In my case, I chose a different path. But this is kind of the way I like to do things. For example, ever since I was a little kid I wanted to go to Japan. When I became an adult I figured it was at last possible for me to really go there. But I didn't want to experience Japan as a tourist. I didn't want to run over there and spend a week gawking at the sights in various cities. I wanted to deeply experience Japan. And to do that I had to live there, full time, for at least a year, I figured.

I found a way to do that by joining the JET (Japan Exchange and Teaching) program. And after that I really immersed myself by getting a job at Tsuburaya Productions, a company one could argue is an important producer of Japanese culture. I lived in a Japanese house, married a Japanese woman, and I spoke and read Japanese every single day for eleven years. It was about the Japanese-est Japan experience one could have.
I took this even further by limiting my Japan focus even more narrowly. In my decade-plus of living in Japan I rarely left Tokyo and its suburbs. I loved Tokyo and wanted to thoroughly experience just that one city. In order to do so, I had to limit my experience of the rest of Japan. I visited Osaka and Kyoto and Sapporo and a few other cities. But those were tourist excursions. I lived in Tokyo.
I'm not trying to say I'm a better person than someone who just visits Japan, or that I'm harder or tougher or whatever. But I am saying that my experience of Japan was almost entirely different from the kind of experience you get as a tourist.
In terms of Buddhist practice, you really need this kind of immersion. You have to pick one teacher and stick with that teacher for a long time. In doing so, you learn your teacher's ways very thoroughly. But you necessarily miss out on having what one might call a "well-rounded understanding" of Buddhism as a whole.
I've taken some flak from people who think it's a terrible thing that I don't know much about Buddhism beyond what I learned from my two teachers. And if I were trying to be a spiritual journalist, maybe they'd have a point. But I'm not. I realize that by writing a blog I tend to invite people to think of me that way. I believe I've made it clear on a number of occasions that I'm not a journalist. But I don't expect every one to read every last bit of writing I put up on the Interwebs.

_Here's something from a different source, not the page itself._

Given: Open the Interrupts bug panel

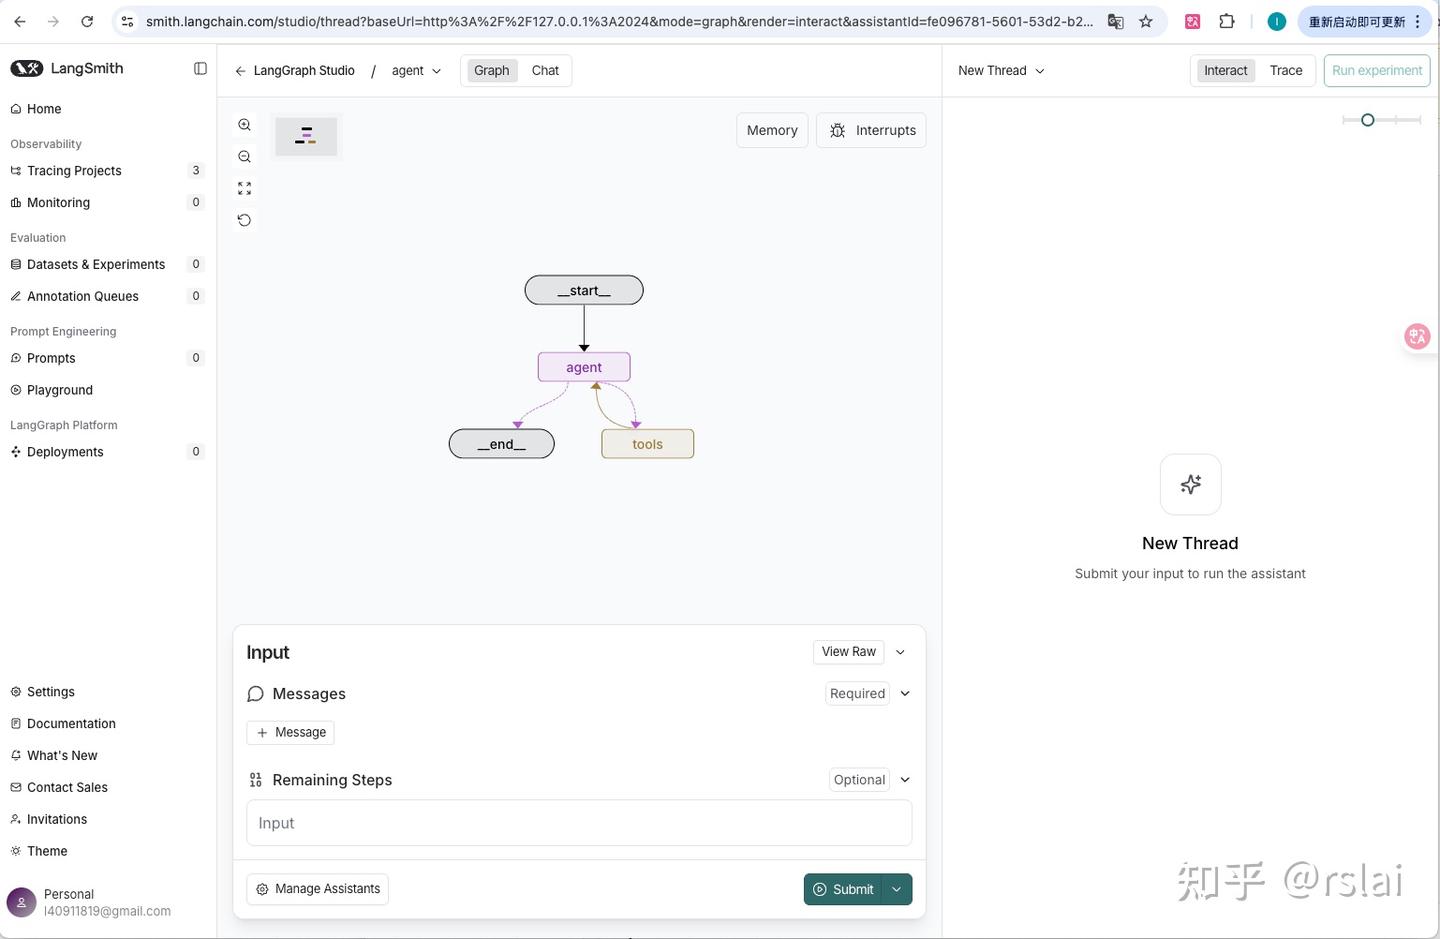Looking at the screenshot, I should [x=872, y=130].
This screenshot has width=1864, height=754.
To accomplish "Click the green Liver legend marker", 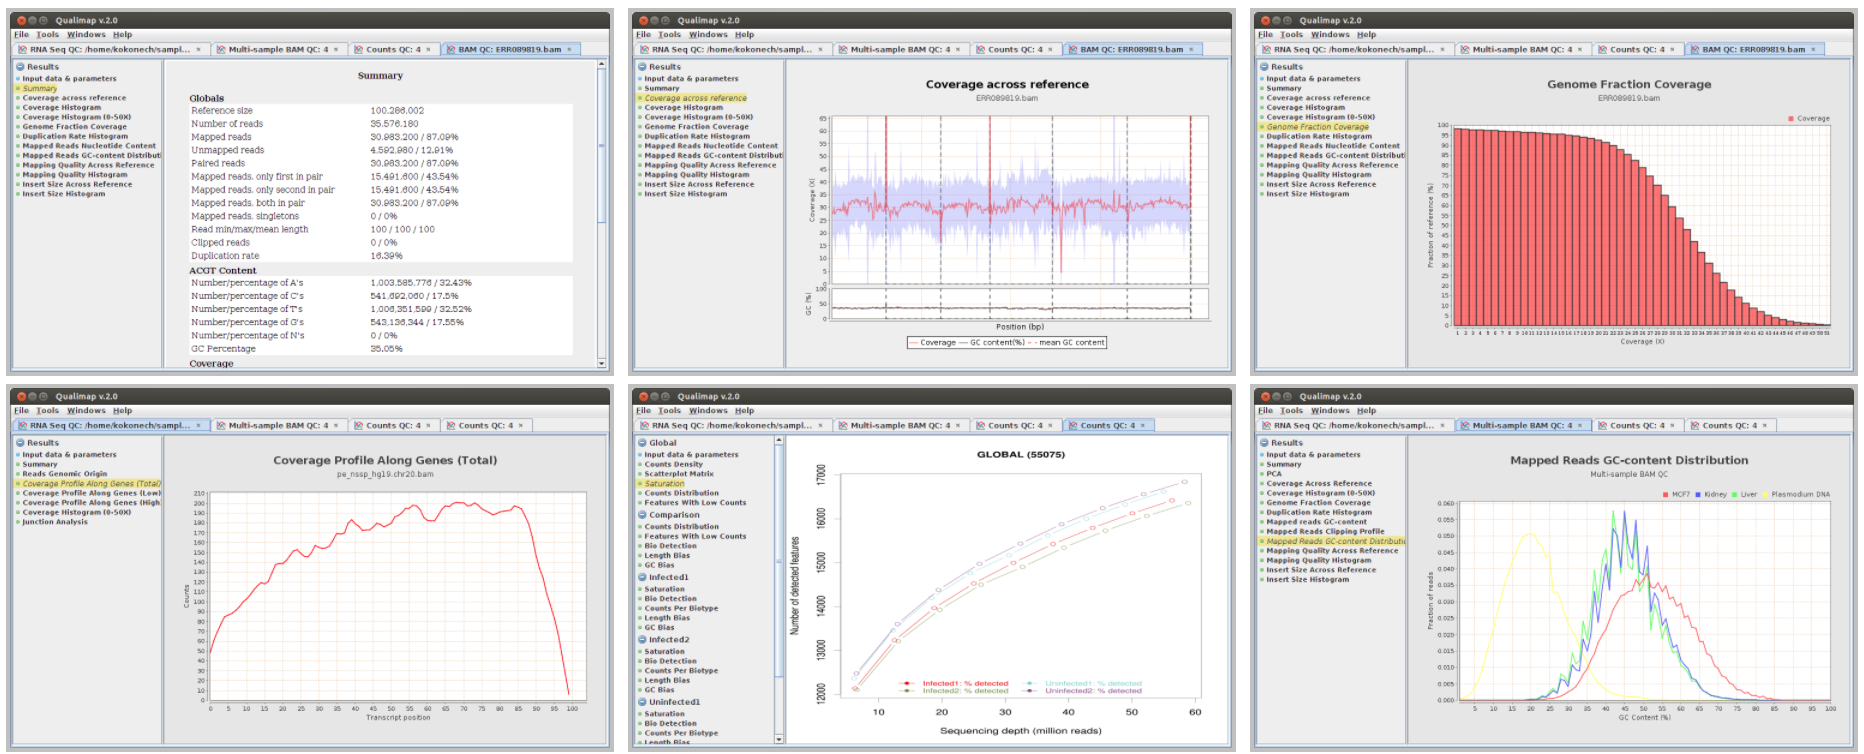I will click(x=1735, y=494).
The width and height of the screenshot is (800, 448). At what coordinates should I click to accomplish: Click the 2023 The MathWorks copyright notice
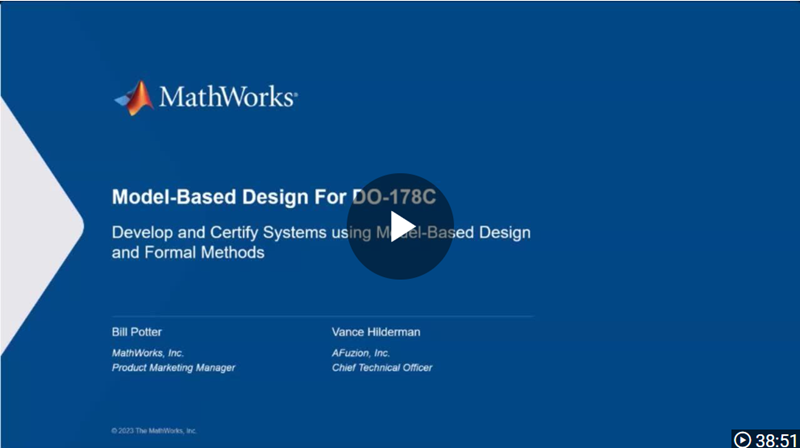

That doesn't mean I have no right to talk about the other things I see going on out there. It's just that my perspective is that of a practitioner, not that of a journalist.
The fact that I have such a narrow focus in terms of Buddhism does not make me unique at all. It makes me an oddity to those who mistake me for a spiritual journalist. But among Buddhists, it's perfectly normal. In fact, when I go to places like Tassajara I see it even more clearly. A student of San Francisco Zen Center teacher Norman Fischer, for example, will often be almost completely ignorant of the teachings of San Francisco Zen Center teachers Steve Stuckey or Reb Anderson. The focus is that narrow, even though they often live right next to each other in the same gosh darned temple. This is very typical of the way things are done in Zen practice, as well as in all other forms of Buddhism.
I've actually got a more well-rounded understanding of Buddhism than most Buddhists I know since I travel so much. I often end up telling people at the Zen centers I visit about how their practices differ from what folks do a couple towns away -- often even when the temples in question are in the very same lineage.
There is nothing wrong with being a journalist or tourist who has had a tongue tip taste of all the things on offer from the vast smorgasbord of spiritual practices available these days. It's fine. But their bellies are so full after all that sampling that they usually don't have room to enjoy a full meal of just one dish. And that is a very different experience.